#### RECORD SET:

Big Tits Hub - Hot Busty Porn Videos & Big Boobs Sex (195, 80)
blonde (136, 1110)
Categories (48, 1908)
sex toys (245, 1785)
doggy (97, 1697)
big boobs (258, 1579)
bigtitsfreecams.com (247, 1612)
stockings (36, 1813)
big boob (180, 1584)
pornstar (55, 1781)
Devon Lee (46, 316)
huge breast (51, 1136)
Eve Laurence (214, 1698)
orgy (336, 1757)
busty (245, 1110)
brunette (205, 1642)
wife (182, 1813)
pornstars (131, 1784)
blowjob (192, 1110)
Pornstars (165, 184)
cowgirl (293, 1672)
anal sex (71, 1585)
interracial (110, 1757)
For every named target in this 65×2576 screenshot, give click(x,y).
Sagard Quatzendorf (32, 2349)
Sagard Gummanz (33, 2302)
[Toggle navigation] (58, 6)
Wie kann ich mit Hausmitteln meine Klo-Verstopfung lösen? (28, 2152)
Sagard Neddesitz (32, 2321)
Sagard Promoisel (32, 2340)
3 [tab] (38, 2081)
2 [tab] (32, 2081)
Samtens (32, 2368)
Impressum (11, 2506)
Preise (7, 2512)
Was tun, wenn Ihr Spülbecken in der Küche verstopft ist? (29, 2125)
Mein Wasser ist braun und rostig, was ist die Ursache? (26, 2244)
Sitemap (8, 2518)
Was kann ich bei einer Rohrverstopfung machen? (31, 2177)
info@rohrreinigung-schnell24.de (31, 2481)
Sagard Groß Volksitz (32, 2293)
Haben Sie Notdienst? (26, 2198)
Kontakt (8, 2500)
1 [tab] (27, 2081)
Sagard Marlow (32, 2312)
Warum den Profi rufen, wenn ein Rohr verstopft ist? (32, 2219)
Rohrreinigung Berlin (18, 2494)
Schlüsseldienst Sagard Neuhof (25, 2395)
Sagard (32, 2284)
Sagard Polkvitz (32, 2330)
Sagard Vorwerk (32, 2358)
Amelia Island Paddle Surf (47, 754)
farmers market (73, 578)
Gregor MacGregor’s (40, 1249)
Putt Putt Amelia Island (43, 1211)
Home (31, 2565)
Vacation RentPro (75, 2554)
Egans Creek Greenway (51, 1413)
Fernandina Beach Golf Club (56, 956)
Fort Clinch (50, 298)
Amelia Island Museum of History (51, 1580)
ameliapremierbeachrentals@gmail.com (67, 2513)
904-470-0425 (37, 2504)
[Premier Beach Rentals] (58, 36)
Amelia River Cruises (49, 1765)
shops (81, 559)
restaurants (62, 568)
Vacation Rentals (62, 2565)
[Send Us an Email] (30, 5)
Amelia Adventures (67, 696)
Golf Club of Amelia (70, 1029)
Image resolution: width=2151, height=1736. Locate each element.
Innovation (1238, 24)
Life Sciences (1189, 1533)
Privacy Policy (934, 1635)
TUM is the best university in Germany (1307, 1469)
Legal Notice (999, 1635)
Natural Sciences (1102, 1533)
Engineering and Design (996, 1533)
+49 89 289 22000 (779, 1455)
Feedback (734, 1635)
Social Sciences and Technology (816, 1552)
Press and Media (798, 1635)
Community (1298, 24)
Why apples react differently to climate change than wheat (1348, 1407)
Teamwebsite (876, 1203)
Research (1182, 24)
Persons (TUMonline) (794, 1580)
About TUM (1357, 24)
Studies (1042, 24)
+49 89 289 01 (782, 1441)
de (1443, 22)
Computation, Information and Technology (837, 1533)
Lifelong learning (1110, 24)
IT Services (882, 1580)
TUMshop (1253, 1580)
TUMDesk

#### WHAT THE TASK ASKS:
The full listing must come back exactly as given.

#### OUTPUT OF THE EXERCISE:
Big Tits Hub - Hot Busty Porn Videos & Big Boobs Sex (195, 80)
blonde (136, 1110)
Categories (48, 1908)
sex toys (245, 1785)
doggy (97, 1697)
big boobs (258, 1579)
bigtitsfreecams.com (247, 1612)
stockings (36, 1813)
big boob (180, 1584)
pornstar (55, 1781)
Devon Lee (46, 316)
huge breast (51, 1136)
Eve Laurence (214, 1698)
orgy (336, 1757)
busty (245, 1110)
brunette (205, 1642)
wife (182, 1813)
pornstars (131, 1784)
blowjob (192, 1110)
Pornstars (165, 184)
cowgirl (293, 1672)
anal sex (71, 1585)
interracial (110, 1757)
For every named target in this 65×2576 screenshot, give click(x,y).
Sagard Quatzendorf (32, 2349)
Sagard Gummanz (33, 2302)
[Toggle navigation] (58, 6)
Wie kann ich mit Hausmitteln meine Klo-Verstopfung lösen? (28, 2152)
Sagard Neddesitz (32, 2321)
Sagard Promoisel (32, 2340)
3 [tab] (38, 2081)
2 [tab] (32, 2081)
Samtens (32, 2368)
Impressum (11, 2506)
Preise (7, 2512)
Was tun, wenn Ihr Spülbecken in der Küche verstopft ist? (29, 2125)
Mein Wasser ist braun und rostig, was ist die Ursache? (26, 2244)
Sitemap (8, 2518)
Was kann ich bei einer Rohrverstopfung machen? (31, 2177)
info@rohrreinigung-schnell24.de (31, 2481)
Sagard Groß Volksitz (32, 2293)
Haben Sie Notdienst? (26, 2198)
Kontakt (8, 2500)
1 [tab] (27, 2081)
Sagard Marlow (32, 2312)
Warum den Profi rufen, wenn ein Rohr verstopft ist? (32, 2219)
Rohrreinigung Berlin (18, 2494)
Schlüsseldienst Sagard Neuhof (25, 2395)
Sagard (32, 2284)
Sagard Polkvitz (32, 2330)
Sagard Vorwerk (32, 2358)
Amelia Island Paddle Surf (47, 754)
farmers market (73, 578)
Gregor MacGregor’s (40, 1249)
Putt Putt Amelia Island (43, 1211)
Home (31, 2565)
Vacation RentPro (75, 2554)
Egans Creek Greenway (51, 1413)
Fernandina Beach Golf Club (56, 956)
Fort Clinch (50, 298)
Amelia Island Museum of History (51, 1580)
ameliapremierbeachrentals@gmail.com (67, 2513)
904-470-0425 (37, 2504)
[Premier Beach Rentals] (58, 36)
Amelia River Cruises (49, 1765)
shops (81, 559)
restaurants (62, 568)
Vacation Rentals (62, 2565)
[Send Us an Email] (30, 5)
Amelia Adventures (67, 696)
Golf Club of Amelia (70, 1029)
Image resolution: width=2151, height=1736. Locate each element.
Innovation (1238, 24)
Life Sciences (1189, 1533)
Privacy Policy (934, 1635)
TUM is the best university in Germany (1307, 1469)
Legal Notice (999, 1635)
Natural Sciences (1102, 1533)
Engineering and Design (996, 1533)
+49 89 289 22000 (779, 1455)
Feedback (734, 1635)
Social Sciences and Technology (816, 1552)
Press and Media (798, 1635)
Community (1298, 24)
Why apples react differently to climate change than wheat (1348, 1407)
Teamwebsite (876, 1203)
Research (1182, 24)
Persons (TUMonline) (794, 1580)
About TUM (1357, 24)
Studies (1042, 24)
+49 89 289 01 (782, 1441)
de (1443, 22)
Computation, Information and Technology (837, 1533)
Lifelong learning (1110, 24)
IT Services (882, 1580)
TUMshop (1253, 1580)
TUMDesk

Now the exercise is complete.